In Pennsylvania, pursuant to Section 202(a) of the Tax Reform Code of 1971 (Code), a tax of six percent of the purchase price is “imposed upon each separate sale at retail of tangible personal property or services, as defined herein, within this Commonwealth....” 72 P.S. § 7202(a) (footnote added). A tax of six percent is also imposed on the use within the Commonwealth of tangible personal property purchased at retail “and on those services described herein purchased at retail....” 72 P.S. § 7202(b). The use tax “shall be paid ... by the person who makes such use as herein provided, except that such tax shall not be paid ... by such person where he has paid the [sales] tax imposed by [Section 202(a) of the Code]....” Id. “Use” is defined in Section 201(o )(1) to include “[t]he exercise of any right or power incidental to the ownership, custody or possession of tangible personal property and shall include, but not be limited to transportation, storage or consumption.” 72 P.S. § 7201(o )(1).
Act of March 4, 1971, P.L. 6, No. 2, as amended, 72 P.S. § 7202(a).
What constitutes a “sale at retail” is enumerated in Section 201(k) of the Code.
Additionally, Section 201(f) of the Code defines “purchase at retail” to include:
(1) The acquisition for a consideration of the ownership, custody or possession of tangible personal property other than for resale by the person acquiring the same when such acquisition is made for the purpose of consumption or use, whether such acquisition shall be absolute or conditional, and by whatsoever means the same shall have been effected.
(2) The acquisition of a license to use or consume, and the rental or lease of tangible personal property, other than for resale regardless of the period of time the lessee has possession or custody of the property.
72 P.S. § 7201(f) (emphasis added).
After conducting an audit of Taxpayer's records for the Audit Period, the Department determined that Taxpayer's total sales and use tax for the Audit Period was $1,208,796.86, of which Taxpayer reported $869,240.54. As a result, in March 2011, Taxpayer was issued a Notice of Audit Assessment assessing it: (1) sales and use tax of $339,556.32; (2) interest of $75,181.47; (3) an understatement penalty of $16,977.82; and (4) a major understatement penalty of $8,360.77, for a total amount due of $440,076.38.
Taxpayer then filed a petition for reassessment with the Department's Board of Appeals (Board) regarding application of the sales and use tax to certain contracts which it claims did not involve transactions involving tangible personal property. Taxpayer also sought a refund in the amount of $12,959.10 for use tax self-assessed with respect to a transaction with its vendor, IGT, a manufacturer of gaming machines, as royalty/licensing fees. The Board bifurcated the petition and issued two decisions. In one decision, the Board sustained the assessed tax, plus interest, and abated the imposed penalties. In the other decision, the Board denied Taxpayer's refund request in its entirety. Taxpayer then filed a petition for review and a petition for refund with the Board, and the Board denied both petitions. This appeal followed.

══════

Resume the Pennsylvania sales and use tax opinion above, starting after its final sentence.

■ Data section ■
══════

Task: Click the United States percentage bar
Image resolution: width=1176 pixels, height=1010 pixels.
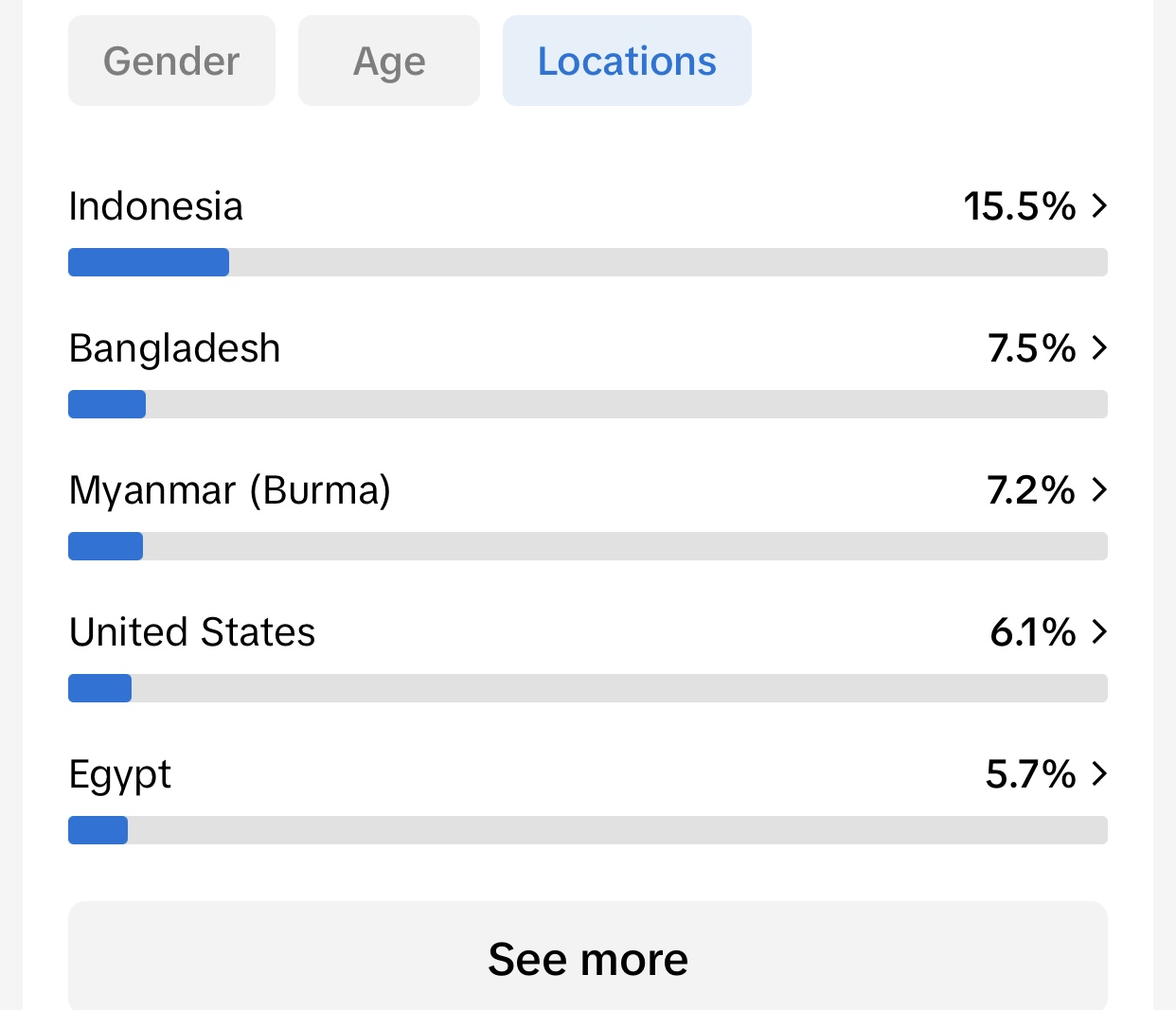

══════

■ Response ■
In appeals from decisions of the Board, this Court has the broadest scope of review because it functions as a trial court, even though such cases are heard in this Court's appellate jurisdiction. Kinsley Construction, Inc. v. Commonwealth, 894 A.2d 832 (Pa.Cmwlth.2006).
II.
A.
A matter no longer in dispute between Taxpayer and the Commonwealth that was at issue before the Board involves a contract with MRI Contract Staffing (MRI) to assist Taxpayer with the process of interviewing and hiring all new staff members needed to open its casino in November 2006. MRI charged Taxpayer the payroll costs for the employees plus a percentage upcharge, and charged sales tax on the difference between the pre-tax invoice amount and the payroll cost to MRI of the employees who were providing the services reflected on the invoice, that is, the “upcharge amount.” The Commonwealth in its brief now concedes that this is not the sale of personal property and that $2,942, plus interest in sales and use tax, is not owed. Accordingly, we will reverse the Board on this issue.
B.
1.
The item that involves the largest assessment of tax—$247,891, plus interest—involves a May 2005 Services Agreement between Taxpayer and Teleview Racing Patrol, Inc. (Teleview) under which Teleview was to provide “a highly integrated and complicated audio visual service to basically produce [Taxpayer's] live show as well as bring in ... simulcast feeds from other racetracks.” (Parfrey January 25, 2016 Deposition at 17.) In providing the telecast and the simulcast feeds, Teleview placed physical equipment, ranging from televisions to switchers, in Taxpayer's facility. The Services Agreement required Teleview to “provide, install, [and] maintain certain equipment and materials [as specified in the Services Agreement.]” (Id. at 22–23.) Moreover, Teleview was to “provide all necessary and appropriate personnel at the Track to operate the equipment to be furnished by it and all such personnel shall be under its supervision and control....” (Id. at 23.) The personnel was “there to operate the equipment, the cameras, everything needed to produce the video aspect of [the] show, as well as operate the equipment to bring the signal in from the other racetracks.” (Id. at 21.)
Under the agreement between Taxpayer and Teleview, labor personnel fell under Teleview's supervision and control and, thus, Teleview provided their workers' compensation insurance.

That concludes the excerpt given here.